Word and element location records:
-----

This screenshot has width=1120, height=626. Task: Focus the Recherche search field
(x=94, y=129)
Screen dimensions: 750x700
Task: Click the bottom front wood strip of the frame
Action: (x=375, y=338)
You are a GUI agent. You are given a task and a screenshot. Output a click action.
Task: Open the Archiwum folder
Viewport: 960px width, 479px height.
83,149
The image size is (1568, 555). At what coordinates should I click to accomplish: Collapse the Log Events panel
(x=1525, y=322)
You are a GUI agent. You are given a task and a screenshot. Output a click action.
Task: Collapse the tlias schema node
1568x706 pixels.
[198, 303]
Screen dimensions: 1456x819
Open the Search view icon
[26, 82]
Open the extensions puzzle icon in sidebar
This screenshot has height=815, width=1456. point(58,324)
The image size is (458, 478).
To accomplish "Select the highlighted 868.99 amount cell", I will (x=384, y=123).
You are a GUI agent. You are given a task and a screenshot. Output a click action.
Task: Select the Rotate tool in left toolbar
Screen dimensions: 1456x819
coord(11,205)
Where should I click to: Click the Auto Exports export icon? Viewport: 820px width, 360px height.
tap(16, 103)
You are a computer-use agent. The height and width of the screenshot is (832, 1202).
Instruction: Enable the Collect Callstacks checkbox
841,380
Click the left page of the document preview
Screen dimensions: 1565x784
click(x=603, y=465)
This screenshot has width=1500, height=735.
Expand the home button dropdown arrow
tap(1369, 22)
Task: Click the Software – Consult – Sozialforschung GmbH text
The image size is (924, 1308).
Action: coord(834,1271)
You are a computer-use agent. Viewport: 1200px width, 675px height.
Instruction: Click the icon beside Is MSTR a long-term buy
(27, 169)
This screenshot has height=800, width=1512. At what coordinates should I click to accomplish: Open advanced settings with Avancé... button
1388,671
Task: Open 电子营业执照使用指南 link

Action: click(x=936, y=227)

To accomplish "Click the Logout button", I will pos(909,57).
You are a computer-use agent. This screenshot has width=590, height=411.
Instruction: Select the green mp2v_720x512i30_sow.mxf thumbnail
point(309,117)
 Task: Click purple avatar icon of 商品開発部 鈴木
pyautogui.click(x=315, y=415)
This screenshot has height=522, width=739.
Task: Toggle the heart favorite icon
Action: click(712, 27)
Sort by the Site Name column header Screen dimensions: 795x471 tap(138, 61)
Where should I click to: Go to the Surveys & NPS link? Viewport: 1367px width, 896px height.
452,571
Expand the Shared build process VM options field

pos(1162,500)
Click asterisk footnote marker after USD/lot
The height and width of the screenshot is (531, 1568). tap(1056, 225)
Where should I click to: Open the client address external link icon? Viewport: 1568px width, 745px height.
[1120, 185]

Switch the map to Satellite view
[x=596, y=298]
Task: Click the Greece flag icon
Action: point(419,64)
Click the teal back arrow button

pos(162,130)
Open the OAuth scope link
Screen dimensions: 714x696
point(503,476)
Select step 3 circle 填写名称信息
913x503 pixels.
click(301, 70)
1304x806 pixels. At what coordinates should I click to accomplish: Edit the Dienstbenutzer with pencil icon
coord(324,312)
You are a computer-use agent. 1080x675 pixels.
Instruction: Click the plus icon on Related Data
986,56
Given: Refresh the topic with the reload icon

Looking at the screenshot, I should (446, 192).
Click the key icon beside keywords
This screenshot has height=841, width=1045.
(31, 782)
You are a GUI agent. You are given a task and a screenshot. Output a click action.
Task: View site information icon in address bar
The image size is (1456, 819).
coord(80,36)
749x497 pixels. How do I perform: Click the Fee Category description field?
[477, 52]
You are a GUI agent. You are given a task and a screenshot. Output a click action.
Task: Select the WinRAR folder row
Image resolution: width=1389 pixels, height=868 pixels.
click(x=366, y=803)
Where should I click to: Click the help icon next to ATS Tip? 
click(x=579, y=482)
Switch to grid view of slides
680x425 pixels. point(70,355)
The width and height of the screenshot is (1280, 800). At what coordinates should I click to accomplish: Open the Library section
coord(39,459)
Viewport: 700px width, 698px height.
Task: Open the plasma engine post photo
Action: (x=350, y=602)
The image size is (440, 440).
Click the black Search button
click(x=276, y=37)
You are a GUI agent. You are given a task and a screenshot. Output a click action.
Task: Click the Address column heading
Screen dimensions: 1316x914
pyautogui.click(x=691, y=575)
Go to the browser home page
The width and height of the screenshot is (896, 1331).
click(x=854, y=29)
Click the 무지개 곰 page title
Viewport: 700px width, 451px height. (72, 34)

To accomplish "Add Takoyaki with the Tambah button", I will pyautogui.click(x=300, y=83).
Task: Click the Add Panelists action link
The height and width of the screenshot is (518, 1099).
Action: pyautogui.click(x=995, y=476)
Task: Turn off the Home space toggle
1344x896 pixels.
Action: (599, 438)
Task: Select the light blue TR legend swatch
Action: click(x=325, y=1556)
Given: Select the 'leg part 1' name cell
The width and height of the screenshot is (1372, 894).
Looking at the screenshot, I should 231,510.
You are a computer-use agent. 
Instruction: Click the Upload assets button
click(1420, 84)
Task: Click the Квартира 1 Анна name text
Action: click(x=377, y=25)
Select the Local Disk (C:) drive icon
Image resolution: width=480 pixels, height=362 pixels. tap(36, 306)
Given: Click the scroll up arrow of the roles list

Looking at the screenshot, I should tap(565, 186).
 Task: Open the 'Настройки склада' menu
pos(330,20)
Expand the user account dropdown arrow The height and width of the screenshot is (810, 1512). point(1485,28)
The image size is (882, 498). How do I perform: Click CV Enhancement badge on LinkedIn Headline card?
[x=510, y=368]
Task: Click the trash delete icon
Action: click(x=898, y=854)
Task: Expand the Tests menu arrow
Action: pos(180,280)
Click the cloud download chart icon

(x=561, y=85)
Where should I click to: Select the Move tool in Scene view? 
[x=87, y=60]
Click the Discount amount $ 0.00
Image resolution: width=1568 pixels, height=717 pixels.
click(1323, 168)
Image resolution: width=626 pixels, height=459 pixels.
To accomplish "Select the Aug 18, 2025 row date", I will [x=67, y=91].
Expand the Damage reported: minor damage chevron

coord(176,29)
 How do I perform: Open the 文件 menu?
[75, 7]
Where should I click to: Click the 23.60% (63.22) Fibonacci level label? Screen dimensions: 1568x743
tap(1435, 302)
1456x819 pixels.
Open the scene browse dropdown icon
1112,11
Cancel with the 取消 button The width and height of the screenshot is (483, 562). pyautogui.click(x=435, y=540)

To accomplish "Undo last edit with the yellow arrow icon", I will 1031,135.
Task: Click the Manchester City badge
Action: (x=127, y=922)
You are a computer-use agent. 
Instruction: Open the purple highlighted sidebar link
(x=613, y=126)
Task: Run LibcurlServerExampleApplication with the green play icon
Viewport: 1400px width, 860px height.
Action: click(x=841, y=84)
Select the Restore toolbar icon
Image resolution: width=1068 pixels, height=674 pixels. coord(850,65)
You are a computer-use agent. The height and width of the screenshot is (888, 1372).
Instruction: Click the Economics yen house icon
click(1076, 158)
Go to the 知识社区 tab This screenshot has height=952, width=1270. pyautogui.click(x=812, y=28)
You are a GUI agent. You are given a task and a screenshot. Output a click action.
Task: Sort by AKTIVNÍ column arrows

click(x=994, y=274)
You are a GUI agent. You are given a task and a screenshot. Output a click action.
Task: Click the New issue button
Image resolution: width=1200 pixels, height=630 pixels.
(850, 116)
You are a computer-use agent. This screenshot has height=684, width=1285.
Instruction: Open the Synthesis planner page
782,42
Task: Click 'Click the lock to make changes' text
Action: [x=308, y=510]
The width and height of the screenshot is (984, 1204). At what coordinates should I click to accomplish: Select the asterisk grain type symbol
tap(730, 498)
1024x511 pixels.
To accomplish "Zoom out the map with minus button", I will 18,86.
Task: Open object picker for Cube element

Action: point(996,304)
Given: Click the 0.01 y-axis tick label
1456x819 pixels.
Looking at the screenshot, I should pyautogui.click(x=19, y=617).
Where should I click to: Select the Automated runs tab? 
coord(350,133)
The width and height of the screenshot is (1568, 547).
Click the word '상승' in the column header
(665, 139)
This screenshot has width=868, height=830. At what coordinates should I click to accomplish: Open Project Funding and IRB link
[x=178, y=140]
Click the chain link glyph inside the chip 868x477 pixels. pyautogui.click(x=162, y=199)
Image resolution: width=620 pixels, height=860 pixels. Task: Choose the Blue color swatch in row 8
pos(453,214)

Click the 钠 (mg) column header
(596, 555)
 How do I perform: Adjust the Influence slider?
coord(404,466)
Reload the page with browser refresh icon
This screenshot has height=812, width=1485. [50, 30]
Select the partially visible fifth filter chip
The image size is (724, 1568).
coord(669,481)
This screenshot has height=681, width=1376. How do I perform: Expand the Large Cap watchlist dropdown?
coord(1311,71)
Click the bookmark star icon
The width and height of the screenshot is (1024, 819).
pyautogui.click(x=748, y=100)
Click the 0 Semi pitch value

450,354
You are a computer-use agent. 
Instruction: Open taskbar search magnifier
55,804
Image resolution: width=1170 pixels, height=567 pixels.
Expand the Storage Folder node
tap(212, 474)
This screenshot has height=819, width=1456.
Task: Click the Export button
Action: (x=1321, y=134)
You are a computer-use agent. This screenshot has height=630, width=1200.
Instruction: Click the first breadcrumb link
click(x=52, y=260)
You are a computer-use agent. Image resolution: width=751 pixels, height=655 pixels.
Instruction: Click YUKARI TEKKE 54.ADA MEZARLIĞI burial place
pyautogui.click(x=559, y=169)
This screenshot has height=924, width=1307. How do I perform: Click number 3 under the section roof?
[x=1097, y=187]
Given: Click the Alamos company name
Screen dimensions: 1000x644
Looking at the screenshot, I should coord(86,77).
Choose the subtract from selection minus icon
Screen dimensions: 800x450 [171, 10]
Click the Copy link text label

-----

- WHAT YOU WILL DO: Reproduce the lines of the records verbatim, beginning with the line that contains "Given: Click the scroll" and continuing through the line that contains "Cancel with the".

- ANSWER TO THIS EXERCISE:
Given: Click the scroll up arrow of the roles list

Looking at the screenshot, I should tap(565, 186).
 Task: Open the 'Настройки склада' menu
pos(330,20)
Expand the user account dropdown arrow The height and width of the screenshot is (810, 1512). point(1485,28)
The image size is (882, 498). How do I perform: Click CV Enhancement badge on LinkedIn Headline card?
[x=510, y=368]
Task: Click the trash delete icon
Action: click(x=898, y=854)
Task: Expand the Tests menu arrow
Action: pos(180,280)
Click the cloud download chart icon

(x=561, y=85)
Where should I click to: Select the Move tool in Scene view? 
[x=87, y=60]
Click the Discount amount $ 0.00
Image resolution: width=1568 pixels, height=717 pixels.
click(1323, 168)
Image resolution: width=626 pixels, height=459 pixels.
To accomplish "Select the Aug 18, 2025 row date", I will [x=67, y=91].
Expand the Damage reported: minor damage chevron

coord(176,29)
 How do I perform: Open the 文件 menu?
[75, 7]
Where should I click to: Click the 23.60% (63.22) Fibonacci level label? Screen dimensions: 1568x743
tap(1435, 302)
1456x819 pixels.
Open the scene browse dropdown icon
1112,11
Cancel with the 取消 button The width and height of the screenshot is (483, 562). pyautogui.click(x=435, y=540)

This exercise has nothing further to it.